ReliableCheckpointRDD.writeRDDToCheckpointDirectory(rdd, cpDir)，将一个 RDD 写入到多个 checkpoint 文件，并返回一个 ReliableCheckpointRDD 来代表这个 RDD

def writeRDDToCheckpointDirectory[T: ClassTag](
      originalRDD: RDD[T],
      checkpointDir: String,
      blockSize: Int = -1): ReliableCheckpointRDD[T] = {
    val sc = originalRDD.sparkContext
    // Create the output path for the checkpoint
    val checkpointDirPath = new Path(checkpointDir)
    val fs = checkpointDirPath.getFileSystem(sc.hadoopConfiguration)
    if (!fs.mkdirs(checkpointDirPath)) {
      throw new SparkException(s"Failed to create checkpoint path $checkpointDirPath")
    }
    // Save to file, and reload it as an RDD
    val broadcastedConf = sc.broadcast(
      new SerializableConfiguration(sc.hadoopConfiguration))
    // TODO: This is expensive because it computes the RDD again unnecessarily (SPARK-8582)
    sc.runJob(originalRDD,
      writePartitionToCheckpointFile[T](checkpointDirPath.toString, broadcastedConf) _)
    if (originalRDD.partitioner.nonEmpty) {
      writePartitionerToCheckpointDir(sc, originalRDD.partitioner.get, checkpointDirPath)
    }
    val newRDD = new ReliableCheckpointRDD[T](
      sc, checkpointDirPath.toString, originalRDD.partitioner)
    if (newRDD.partitions.length != originalRDD.partitions.length) {
      throw new SparkException(
        s"Checkpoint RDD $newRDD(${newRDD.partitions.length}) has different " +
          s"number of partitions from original RDD $originalRDD(${originalRDD.partitions.length})")
    }
    newRDD
  }

获取一些配置信息广播输出等操作，然后启动一个 Job 去写 Checkpint 文件，主要由 ReliableCheckpointRDD.writeCheckpointFile 来实现写操作，写完 checkpoint 后 new 一个 ReliableCheckpointRDD 实例返回，看看具体的 writePartitionToCheckpointFile 实现：

def writePartitionToCheckpointFile[T: ClassTag](
      path: String,
      broadcastedConf: Broadcast[SerializableConfiguration],
      blockSize: Int = -1)(ctx: TaskContext, iterator: Iterator[T]) {
    val env = SparkEnv.get
    val outputDir = new Path(path)
    val fs = outputDir.getFileSystem(broadcastedConf.value.value)

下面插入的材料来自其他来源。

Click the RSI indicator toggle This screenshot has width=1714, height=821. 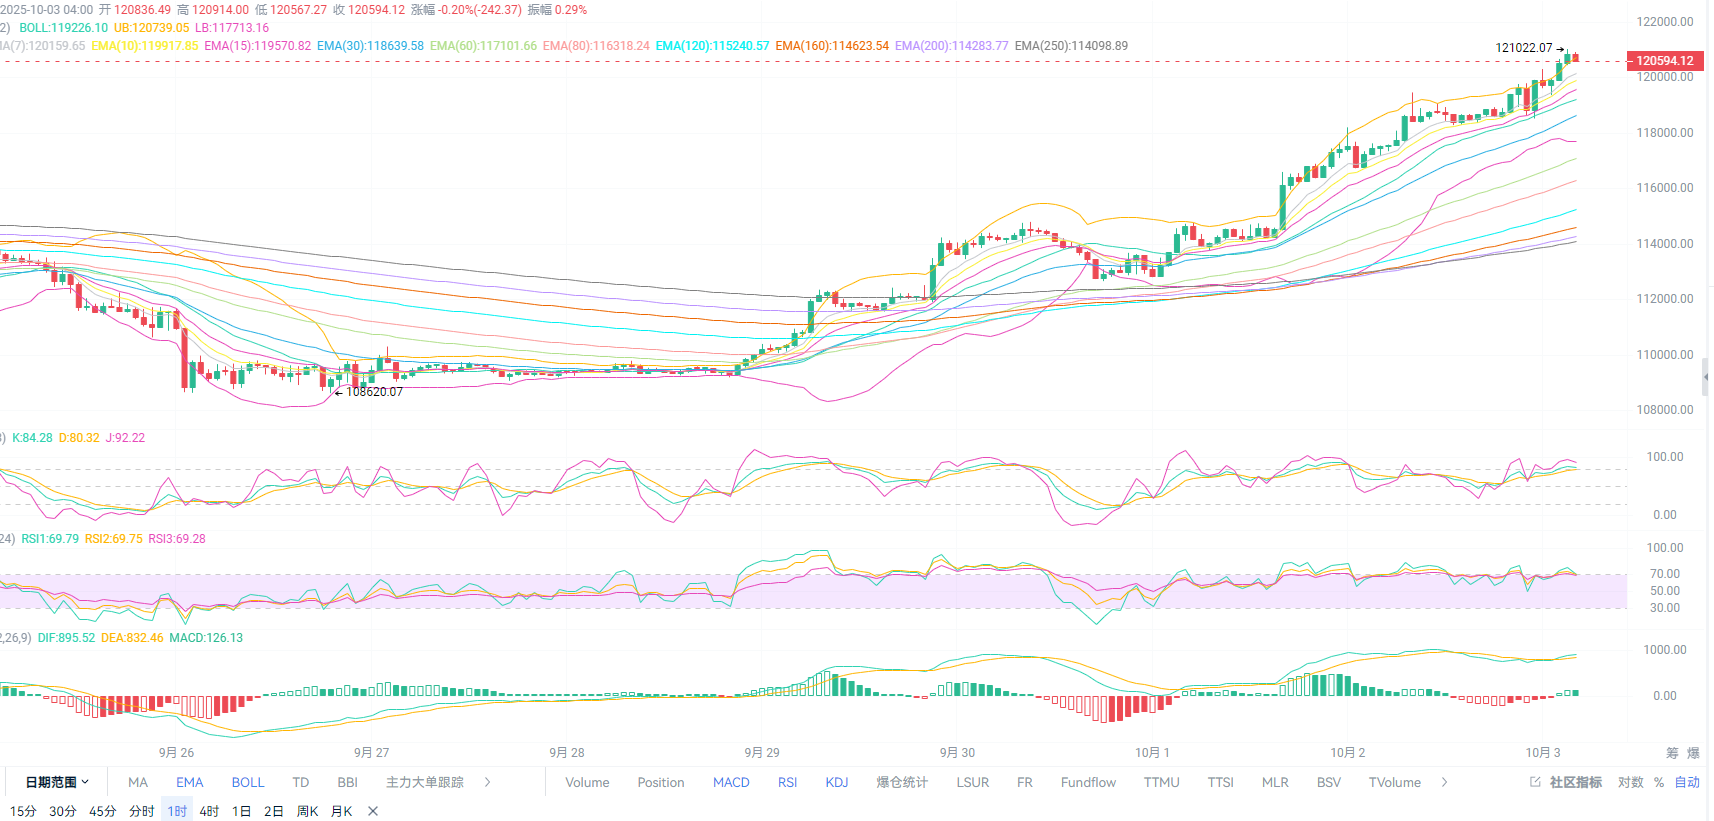click(787, 782)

    val finalOutputName = ReliableCheckpointRDD.checkpointFileName(ctx.partitionId())
    val finalOutputPath = new Path(outputDir, finalOutputName)
    val tempOutputPath =
      new Path(outputDir, s".$finalOutputName-attempt-${ctx.attemptNumber()}")

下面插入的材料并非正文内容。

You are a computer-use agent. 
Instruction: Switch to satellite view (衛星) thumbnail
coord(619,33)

    if (fs.exists(tempOutputPath)) {
      throw new IOException(s"Checkpoint failed: temporary path $tempOutputPath already exists")
    }
    val bufferSize = env.conf.getInt("spark.buffer.size", 65536)

    val fileOutputStream = if (blockSize < 0) {
      fs.create(tempOutputPath, false, bufferSize)
    } else {
      // This is mainly for testing purpose
      fs.create(tempOutputPath, false, bufferSize,
        fs.getDefaultReplication(fs.getWorkingDirectory), blockSize)
    }
    val serializer = env.serializer.newInstance()
    val serializeStream = serializer.serializeStream(fileOutputStream)
    Utils.tryWithSafeFinally {
      serializeStream.writeAll(iterator)
    } {
      serializeStream.close()
    }

    if (!fs.rename(tempOutputPath, finalOutputPath)) {
      if (!fs.exists(finalOutputPath)) {
        logInfo(s"Deleting tempOutputPath $tempOutputPath")
        fs.delete(tempOutputPath, false)
        throw new IOException("Checkpoint failed: failed to save output of task: " +
          s"${ctx.attemptNumber()} and final output path does not exist: $finalOutputPath")
      } else {
        // Some other copy of this task must've finished before us and renamed it
        logInfo(s"Final output path $finalOutputPath already exists; not overwriting it")
        if (!fs.delete(tempOutputPath, false)) {
          logWarning(s"Error deleting ${tempOutputPath}")
        }
      }
    }
  }

这里的代码就是普通的对 HDFS 写文件的操作，将一个 RDD partition 的数据写到 checkpoint 目录下。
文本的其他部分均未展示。